Koshi Province covers an area of 25,905 km2. It is located at easternmost part of Nepal bordering by Tibet Autonomous Region of China in north Bagmati Province in west, Province No. 2 in south-west, Bihar of India in south, North Bengal of India in south-east and Sikkim of India in north-east. Sikkim and part of North Bengal of India forms ethno-linguistic relation with Nepal. Geography of Koshi Province in eastern Nepal is very diverse, of highest peaks of Himalayas in northern extremes to terai region to south. It lies between 86 degree 1 minute and 88 degree 3 minutes east longitude and 28 degree 2 minutes and 26 degree 3 minutes north longitude. Biratnagar, the industrial capital of Nepal, is the temporary capital of this province.t

==Landforms==
Koshi Province has three folds; northern higher mountains, mid-hills and southern terai. The low land surrounded with hills known as inner-terai.

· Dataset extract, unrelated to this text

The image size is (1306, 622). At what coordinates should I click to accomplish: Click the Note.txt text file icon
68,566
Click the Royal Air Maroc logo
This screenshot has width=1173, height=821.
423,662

===Higher Himalayas region===
Higher Himalayas are northern parts of the Koshi Province which ranges above 3000 m. It consists of sub-alpine and alpine climates. It comprises 3 districts of Koshi Province: Taplejung, Sankhuwasabha and Solukhumbu.

===Mid-hills region===
Mid-hills region or lesser Himalayas (Pahad) is a middle region between higher Himalayas and terai of Koshi Province which lies north of terai and south of higher himalayas. It also known as Mahabharat range. The elevation of Mid-hills region ranges from 1000 and 3000 m. This region comprises 8 districts of Koshi Province: Panchthar, Tehrathum, Dhankuta, Bhojpur, Khotang, Okhaldhunga, Ilam and Udayapur.

===Terai region===
The southern part of the province has fertile agricultural plain land which is called terai. The elevations of the terai of Koshi Province ranges from 70 and 1000 m. The terai region of Koshi Province comprises 3 districts: Jhapa, Morang and Sunsari.

====Inner-terai region====
The plain land area between Shiwalik hills and Mahabharat hills known as inner terai. Udayapur District of Koshi Province has part of Inner terai. Udayapur District's elevation ranges from 360 and 2310 m above sea level, so 360m to 1000m of elevation's area of Udayapur District is Inner terai.